Having read notebooks 1-4, you should be in a position to tackle this exercise. It is designed to test aspects from each of the topics you have learned so far. A worked solution to this exercise is provided, with a small amount of explanation of the underlying physics, but we highly encourage you to fully attempt this exercise first before consulting the solutions. There truly is no better way to check you’re up to speed with everything you ought to be than by having a go yourself!

The system of interest is going to be a double antisymmetric well, with the exact form of the potential being

\[-\frac{6}{5} exp \bigg(\frac{-1}{125}(x-10)^4\bigg) - \frac{9}{10} exp\bigg(\frac{-1}{10}(x+10)^2\bigg),\]

or in python format

# -(6.0/5.0)*math.e**(-(1.0/125.0)*(x-10)**4)-(9.0/10.0)*math.e**(-(1.0/10.0)*(x+10)**2)

Now we’d like you to ** run iDEA, with time dependence and reverse engineering switched on for the non-interacting, exact and LDA cases.** Be sure to adjust your system parameters to suitable values to ensure convergence and to include the whole of the potential. We also recommend running the time dependence for at least $t_{max} = 10 $ a.u. to ensure you are able to see the features we’re interested in. The perturbation applied at $t = 0 $ is just the default linear electric field so there is no need to change this for the time being (but you’re more than welcome to adjust this and see what its effect is).

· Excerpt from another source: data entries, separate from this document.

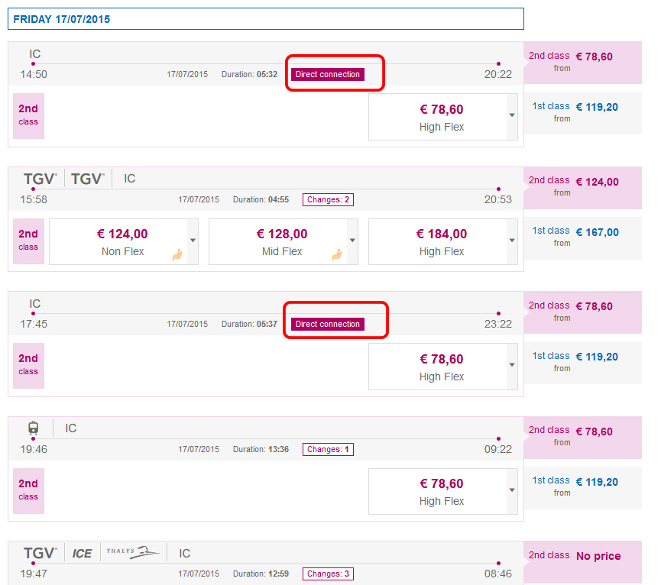Open the €128,00 Mid Flex dropdown arrow
Image resolution: width=661 pixels, height=585 pixels.
click(x=352, y=241)
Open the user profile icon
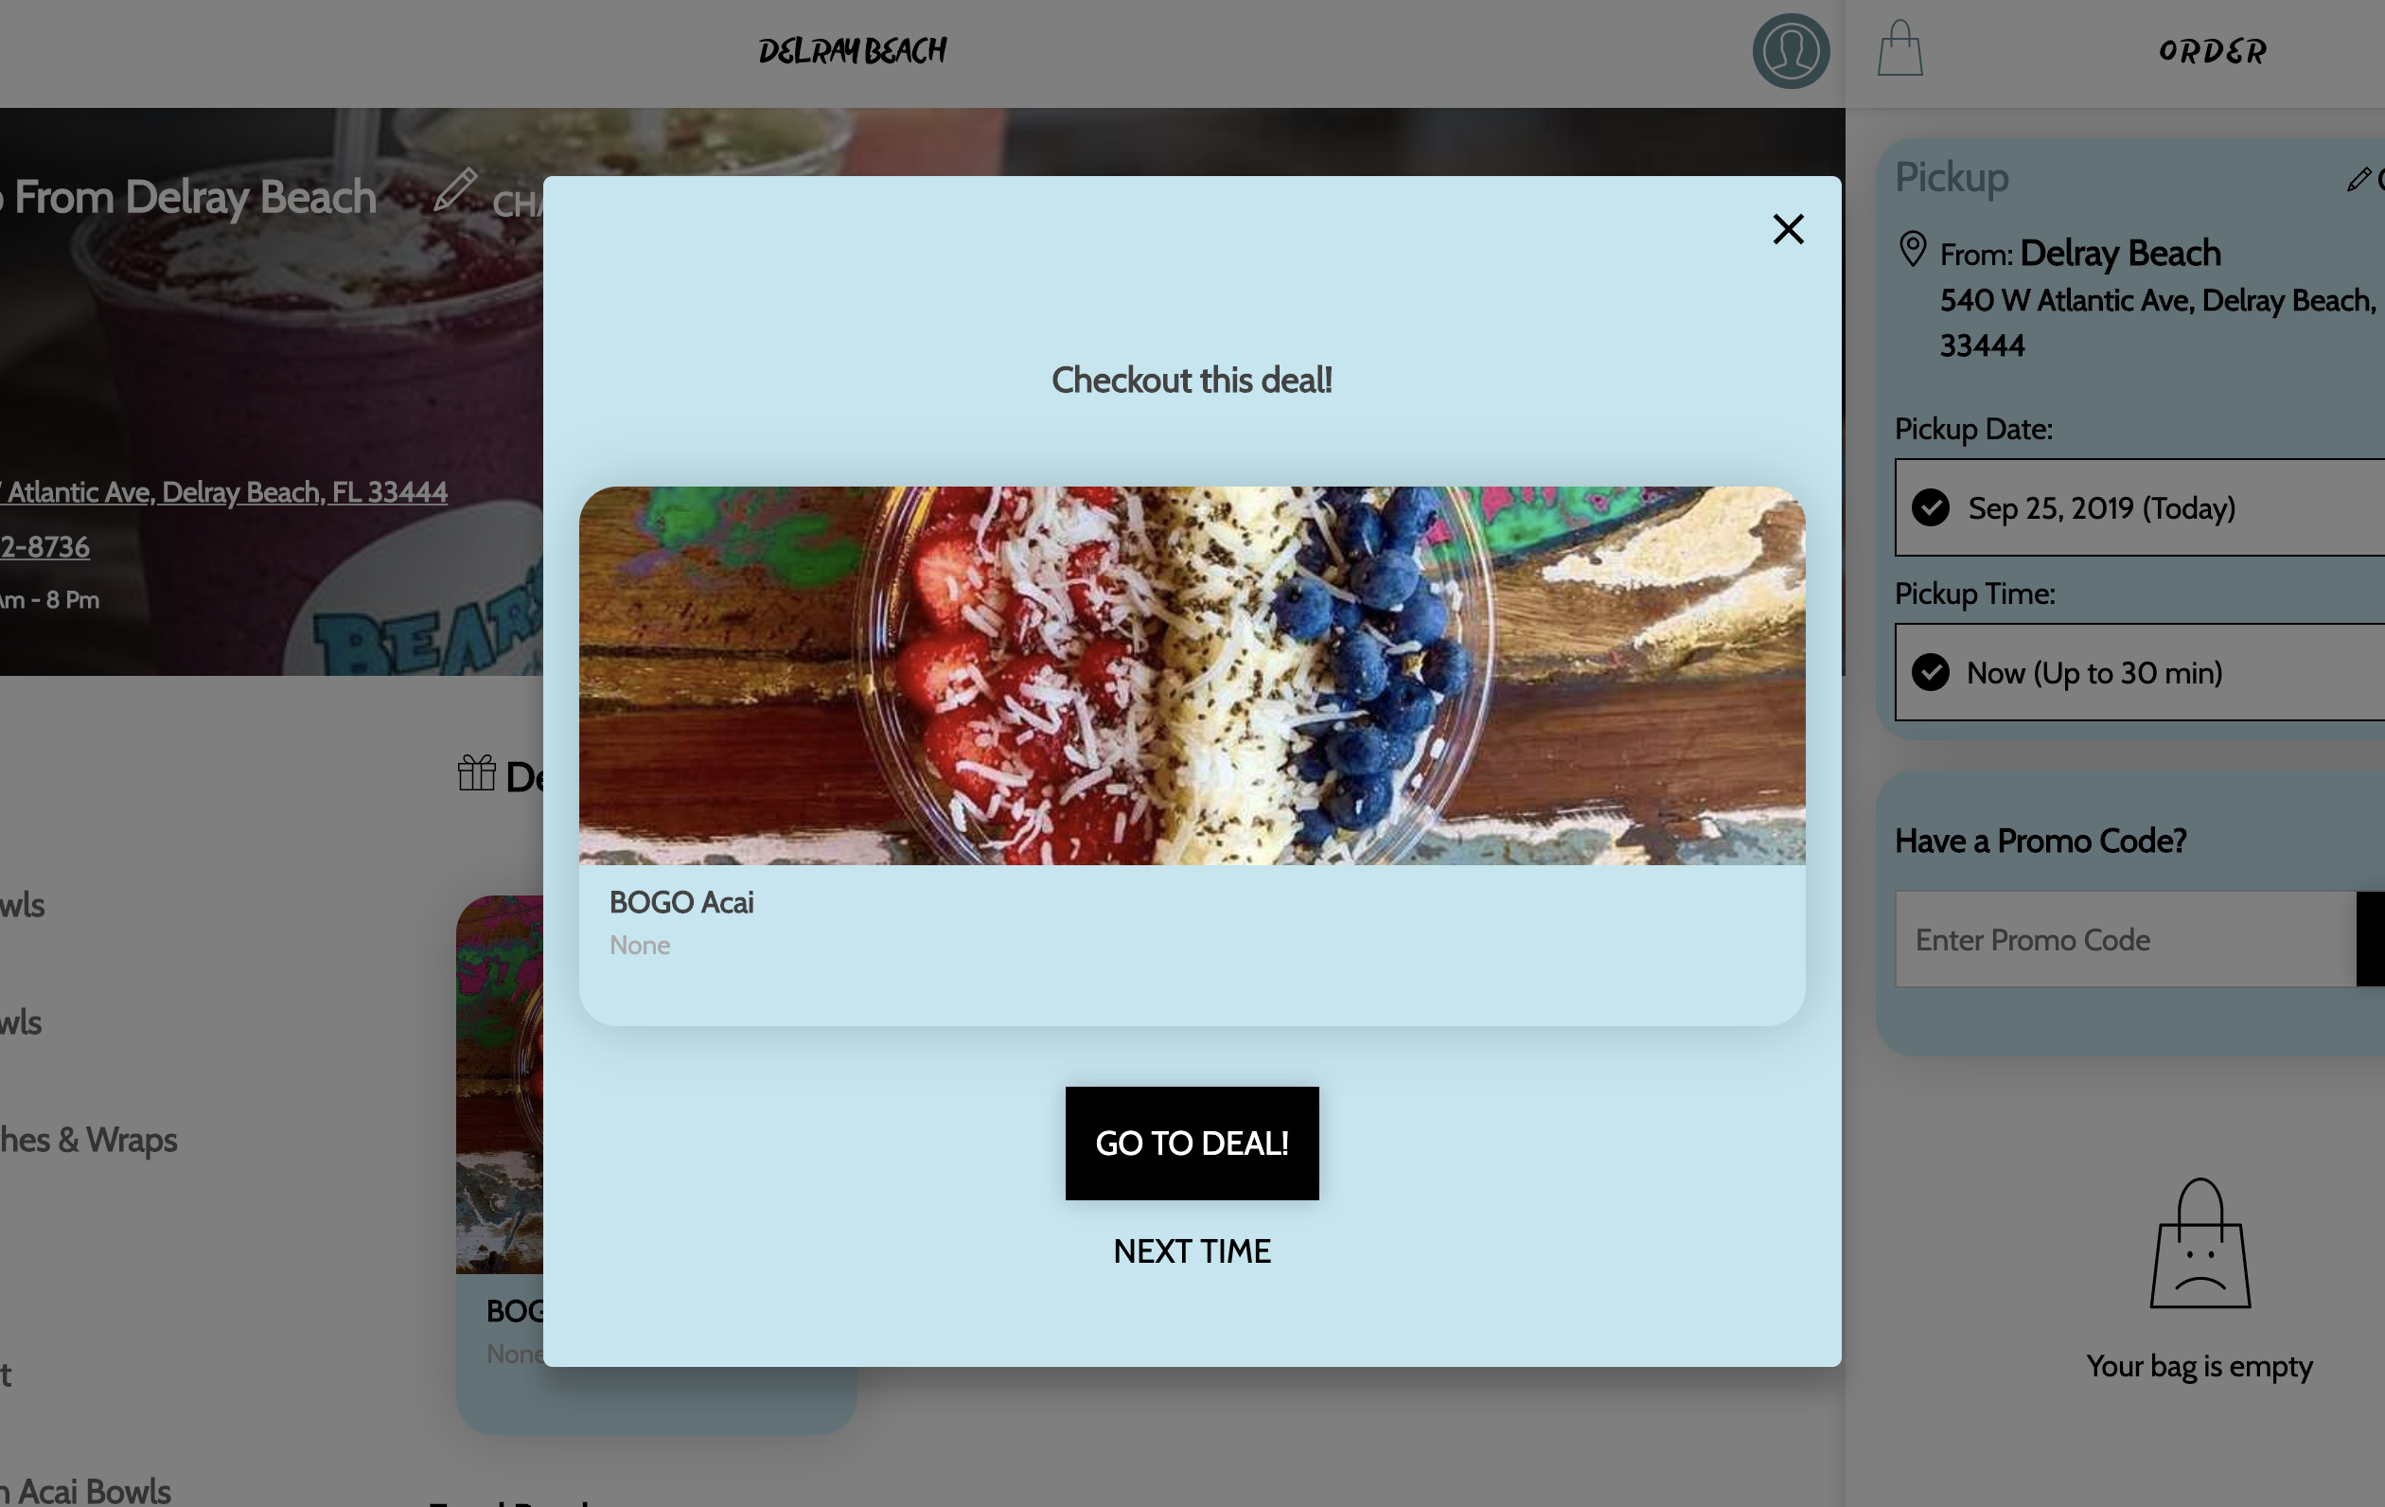The image size is (2385, 1507). click(x=1791, y=52)
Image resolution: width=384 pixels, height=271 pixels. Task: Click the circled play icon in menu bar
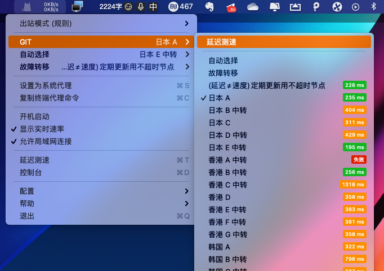[x=355, y=7]
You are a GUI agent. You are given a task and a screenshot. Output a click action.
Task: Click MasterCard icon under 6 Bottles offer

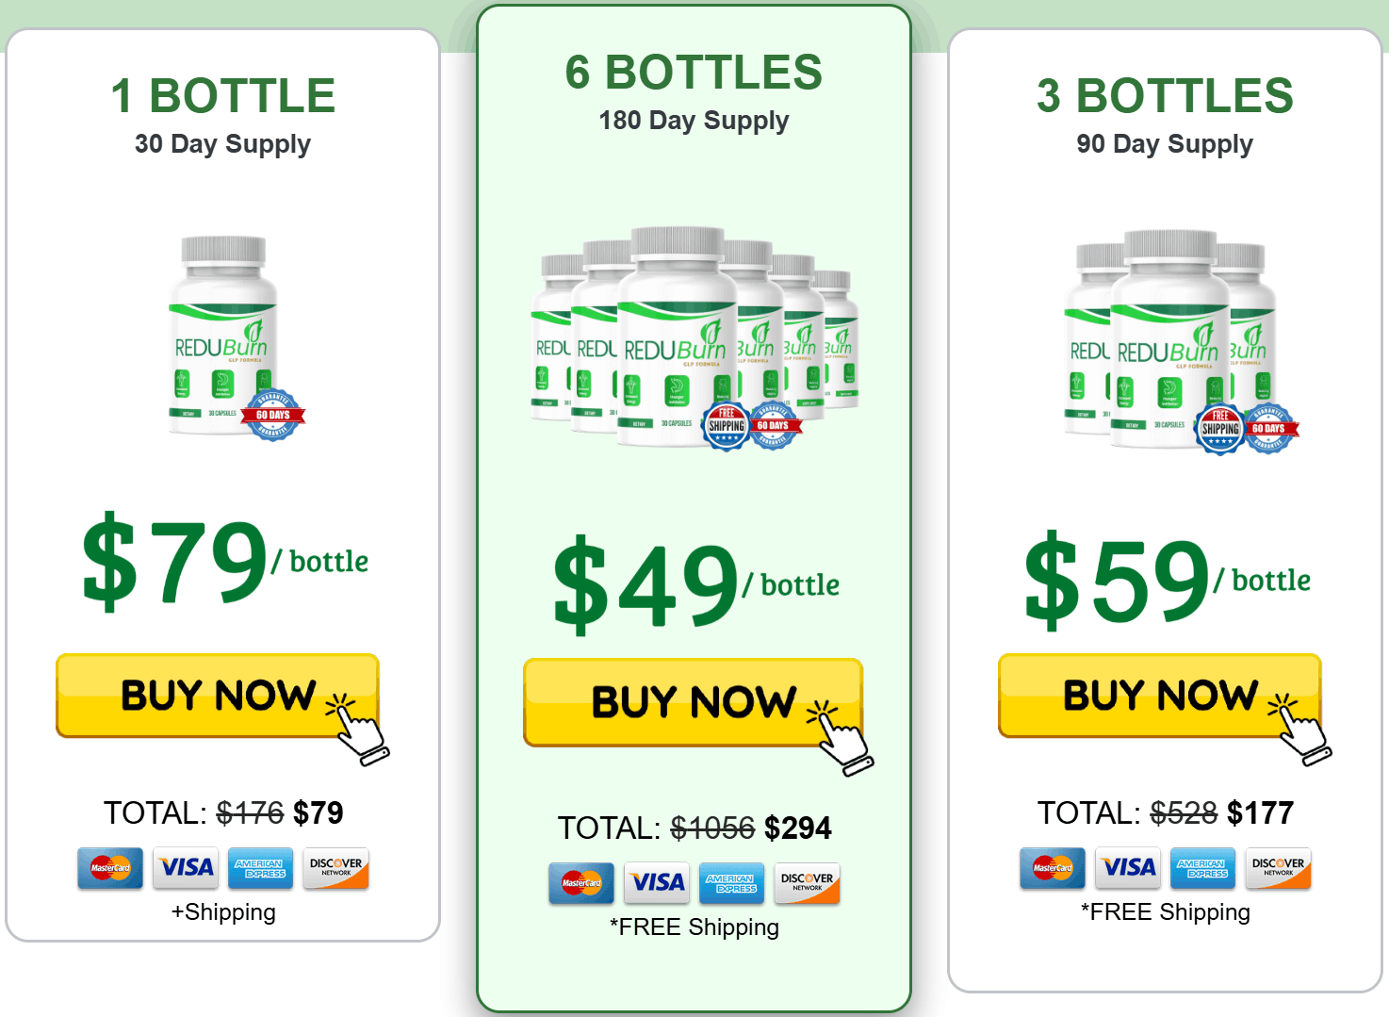click(581, 883)
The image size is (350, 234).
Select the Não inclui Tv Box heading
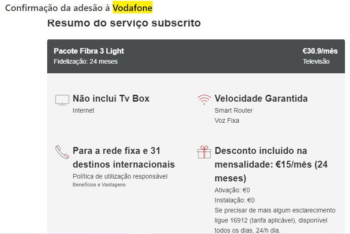(111, 98)
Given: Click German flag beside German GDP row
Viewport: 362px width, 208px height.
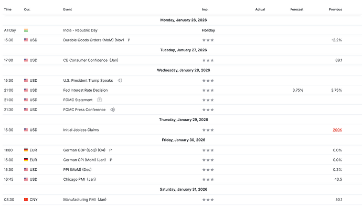Looking at the screenshot, I should (26, 150).
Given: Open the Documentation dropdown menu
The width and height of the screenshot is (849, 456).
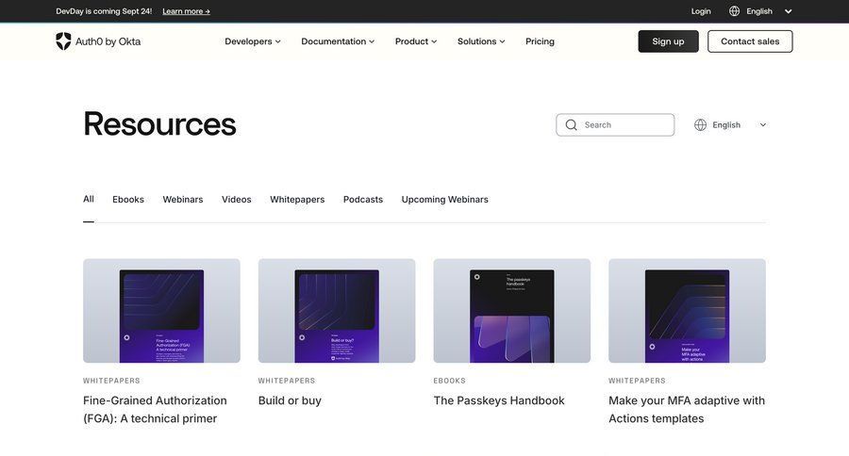Looking at the screenshot, I should (x=337, y=41).
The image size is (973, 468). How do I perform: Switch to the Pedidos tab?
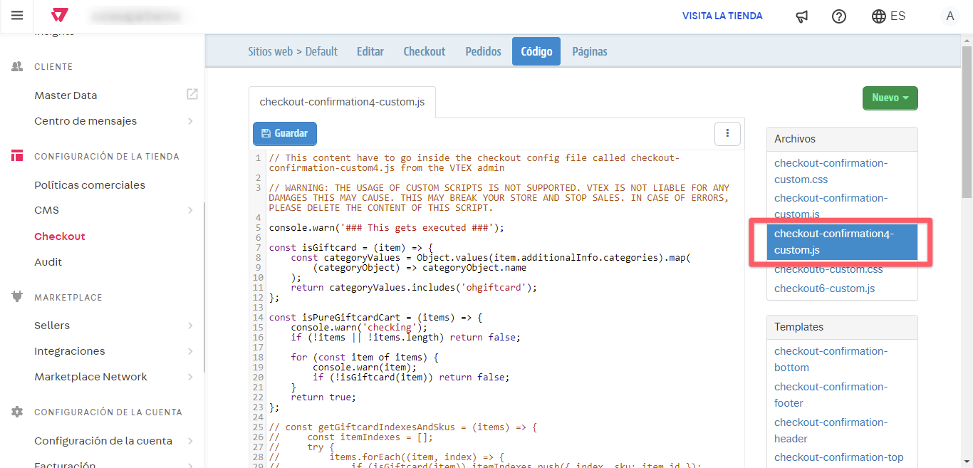(483, 51)
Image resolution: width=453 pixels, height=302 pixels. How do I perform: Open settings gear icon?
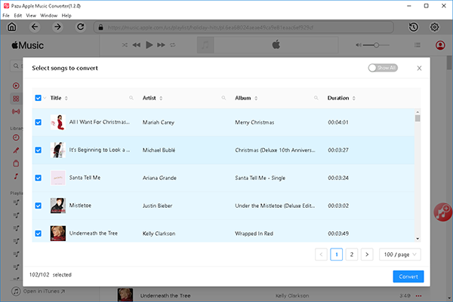coord(435,27)
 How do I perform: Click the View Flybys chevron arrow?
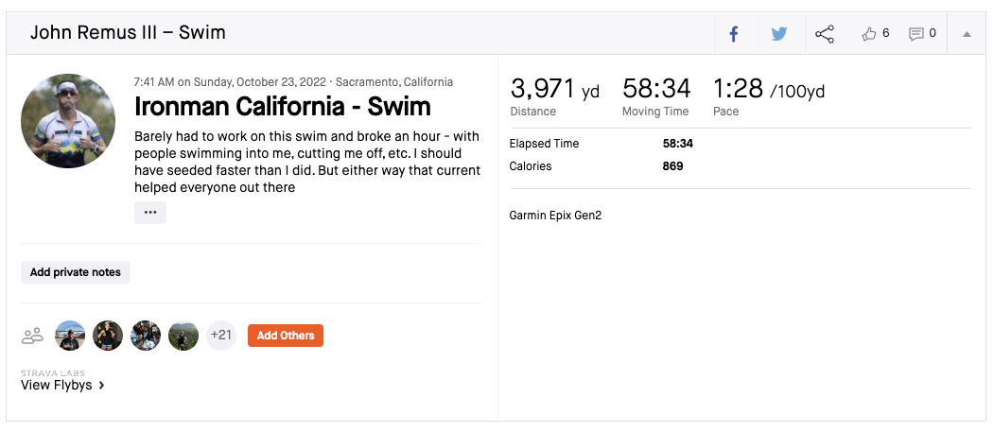[101, 386]
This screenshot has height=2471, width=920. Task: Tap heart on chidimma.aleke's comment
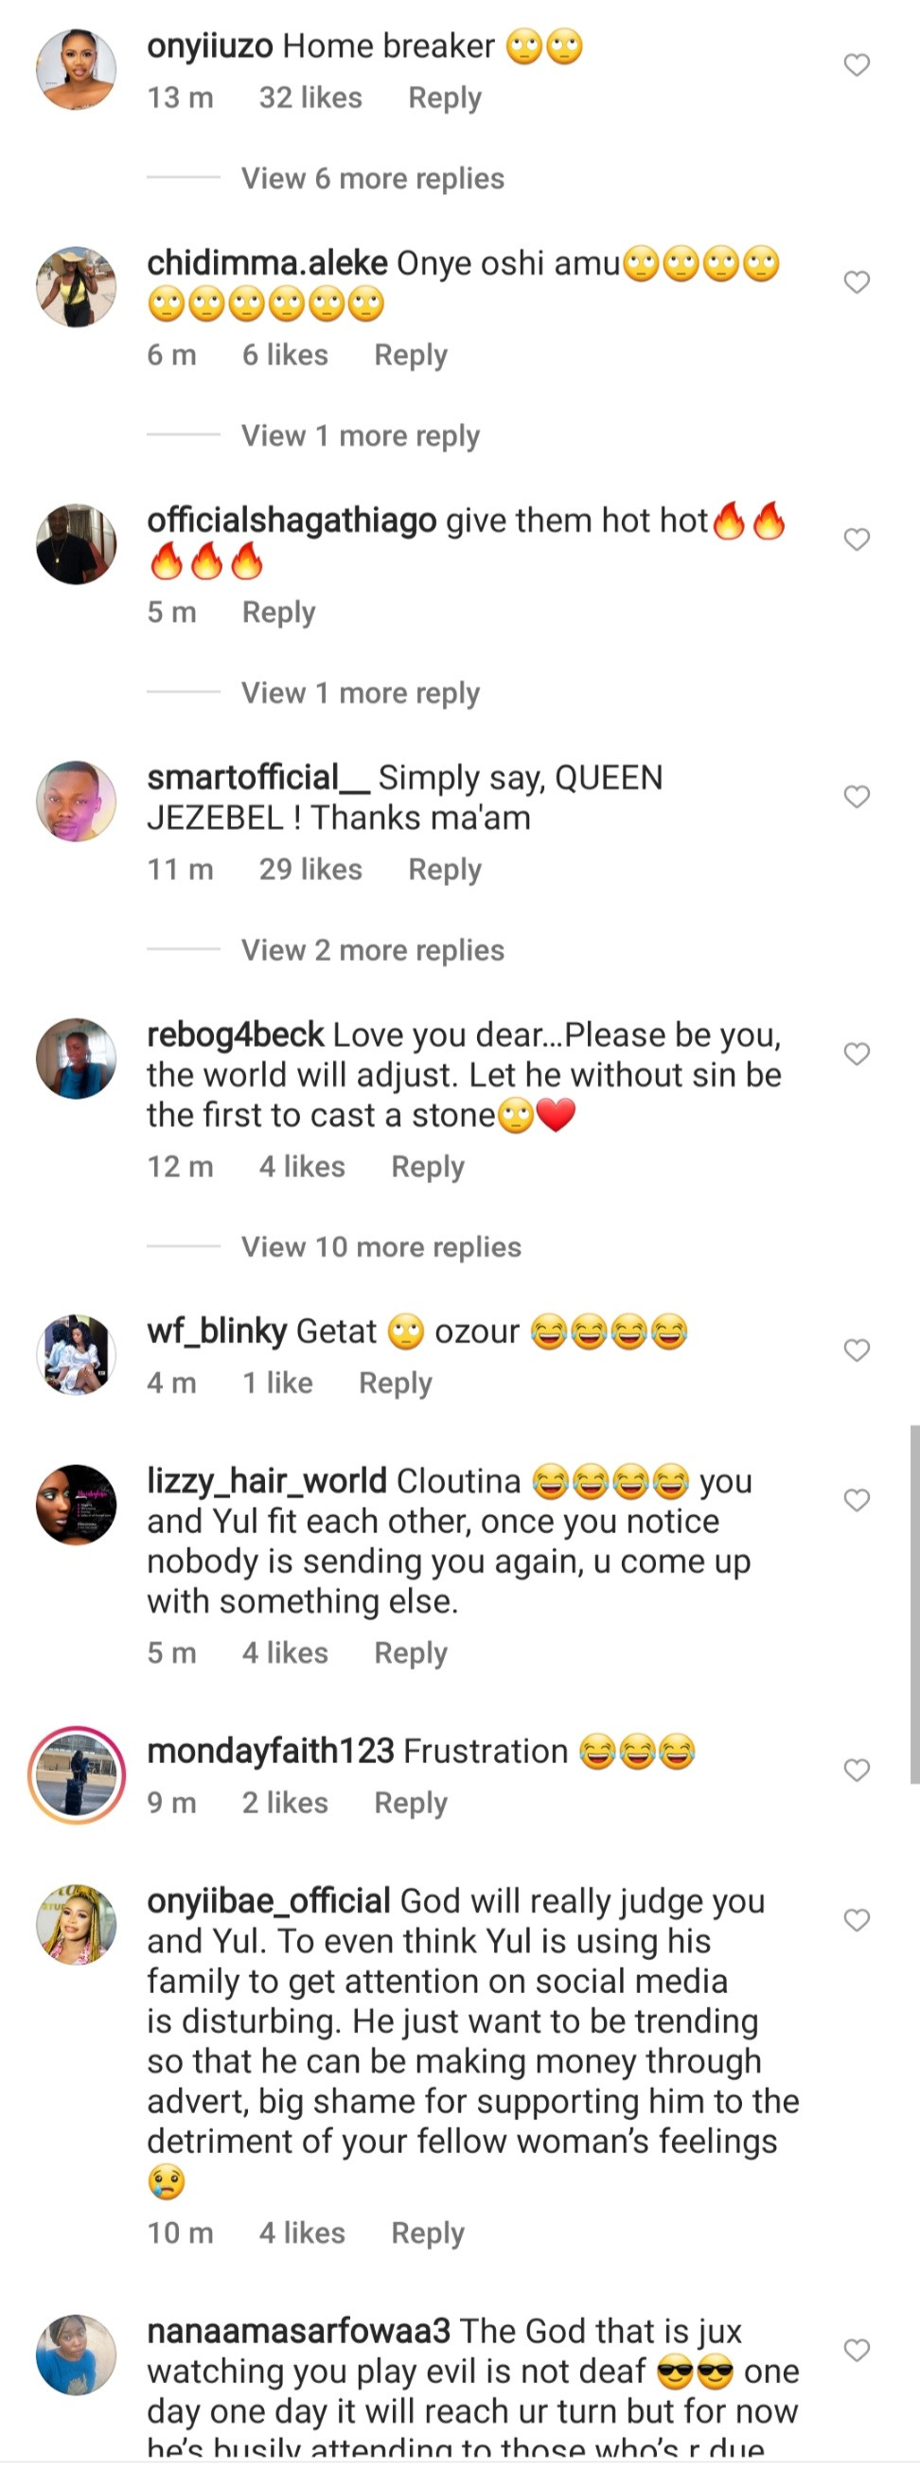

After iDEA has finished running, plot your ground state densities for the each of the above cases and the external potential on the same graph commenting on any differences.

# Import iDEA and parameters

# Adjust the parameters to answer the exercise
# NB - if your system has trouble running iDEA from the notebook, try setting pm.run.verbosity to 'low'

# Change the external potential to that given above

# Optional (but recommended) - check that parameters file has updated as you expected

# Hopefully everything is good to go now, so go ahead and run iDEA

Hopefully everything has worked as expected so far. Getting to this point means you’re comfortable with the basics of running the iDEA code. If you’re having problems with this, go back and read the “Getting Started with iDEA” notebook.

# Import matplotlib and plot each of the densities you've calculated thus far

Use this cell to comment on the differences you see in the graphs:

That’s the first part done! Now let’s have a look at why DFT has done so well. Plot the reverse engineered exact KS potential and the external potential on the same graph and comment on the major differences

# Plot the KS potential and the external potential on the same graph

Use this cell to comment on the major differences between between the two potentials:

Now we’re ready to move onto looking at the time dependence of the system. Animate how the exact density changes over time.

# Import the relevant packages for animations

# Store your time dependent solution as an array

# Set the background for the animation

# Define the init function

# Define the animation function

# Display the animation

Use this cell to comment of the major features of the time-evolution. How can we tell it is a tunnelling system?